Problem description - Exactly as shown below, retype every line of the data.

Given data -
=====

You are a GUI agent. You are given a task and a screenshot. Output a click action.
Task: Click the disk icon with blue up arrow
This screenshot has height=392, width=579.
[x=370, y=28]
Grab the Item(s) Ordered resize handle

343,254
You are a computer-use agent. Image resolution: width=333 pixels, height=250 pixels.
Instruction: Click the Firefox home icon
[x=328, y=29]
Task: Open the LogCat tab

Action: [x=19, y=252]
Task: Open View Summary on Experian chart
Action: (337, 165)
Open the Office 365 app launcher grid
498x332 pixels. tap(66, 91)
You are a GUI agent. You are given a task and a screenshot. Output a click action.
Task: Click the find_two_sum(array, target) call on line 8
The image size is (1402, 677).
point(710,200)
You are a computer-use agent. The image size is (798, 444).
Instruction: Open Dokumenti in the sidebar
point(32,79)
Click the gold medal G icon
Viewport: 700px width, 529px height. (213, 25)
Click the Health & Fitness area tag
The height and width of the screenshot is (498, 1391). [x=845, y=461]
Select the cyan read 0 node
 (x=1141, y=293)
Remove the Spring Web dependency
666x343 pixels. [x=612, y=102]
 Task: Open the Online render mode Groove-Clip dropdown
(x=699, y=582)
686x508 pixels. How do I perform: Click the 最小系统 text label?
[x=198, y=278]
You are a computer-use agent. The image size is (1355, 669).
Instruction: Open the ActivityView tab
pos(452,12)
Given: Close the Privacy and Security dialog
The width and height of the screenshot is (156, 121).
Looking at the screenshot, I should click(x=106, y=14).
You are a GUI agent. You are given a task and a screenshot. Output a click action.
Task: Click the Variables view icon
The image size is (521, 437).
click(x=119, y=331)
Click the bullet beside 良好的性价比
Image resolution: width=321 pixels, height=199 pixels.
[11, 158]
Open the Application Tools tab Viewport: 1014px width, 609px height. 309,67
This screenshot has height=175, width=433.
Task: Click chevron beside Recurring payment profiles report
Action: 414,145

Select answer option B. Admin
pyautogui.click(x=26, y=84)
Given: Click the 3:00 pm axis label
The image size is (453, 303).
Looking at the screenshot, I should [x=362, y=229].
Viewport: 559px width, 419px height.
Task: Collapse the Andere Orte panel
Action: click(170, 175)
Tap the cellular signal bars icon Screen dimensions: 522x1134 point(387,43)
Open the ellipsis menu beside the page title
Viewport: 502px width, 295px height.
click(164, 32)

=====

Response area -
You are a GUI agent. You are given a task and a screenshot. Output a click action.
Task: Click the disk icon with blue up arrow
This screenshot has height=392, width=579.
[x=370, y=28]
Grab the Item(s) Ordered resize handle

343,254
You are a computer-use agent. Image resolution: width=333 pixels, height=250 pixels.
Instruction: Click the Firefox home icon
[x=328, y=29]
Task: Open the LogCat tab

Action: [x=19, y=252]
Task: Open View Summary on Experian chart
Action: (337, 165)
Open the Office 365 app launcher grid
498x332 pixels. tap(66, 91)
You are a GUI agent. You are given a task and a screenshot. Output a click action.
Task: Click the find_two_sum(array, target) call on line 8
The image size is (1402, 677).
point(710,200)
You are a computer-use agent. The image size is (798, 444).
Instruction: Open Dokumenti in the sidebar
point(32,79)
Click the gold medal G icon
Viewport: 700px width, 529px height. (213, 25)
Click the Health & Fitness area tag
The height and width of the screenshot is (498, 1391). [x=845, y=461]
Select the cyan read 0 node
 (x=1141, y=293)
Remove the Spring Web dependency
666x343 pixels. [x=612, y=102]
 Task: Open the Online render mode Groove-Clip dropdown
(x=699, y=582)
686x508 pixels. How do I perform: Click the 最小系统 text label?
[x=198, y=278]
You are a computer-use agent. The image size is (1355, 669).
Instruction: Open the ActivityView tab
pos(452,12)
Given: Close the Privacy and Security dialog
The width and height of the screenshot is (156, 121).
Looking at the screenshot, I should click(x=106, y=14).
You are a GUI agent. You are given a task and a screenshot. Output a click action.
Task: Click the Variables view icon
The image size is (521, 437).
click(x=119, y=331)
Click the bullet beside 良好的性价比
Image resolution: width=321 pixels, height=199 pixels.
[11, 158]
Open the Application Tools tab Viewport: 1014px width, 609px height. 309,67
This screenshot has height=175, width=433.
Task: Click chevron beside Recurring payment profiles report
Action: 414,145

Select answer option B. Admin
pyautogui.click(x=26, y=84)
Given: Click the 3:00 pm axis label
The image size is (453, 303).
Looking at the screenshot, I should [x=362, y=229].
Viewport: 559px width, 419px height.
Task: Collapse the Andere Orte panel
Action: click(170, 175)
Tap the cellular signal bars icon Screen dimensions: 522x1134 point(387,43)
Open the ellipsis menu beside the page title
Viewport: 502px width, 295px height.
click(164, 32)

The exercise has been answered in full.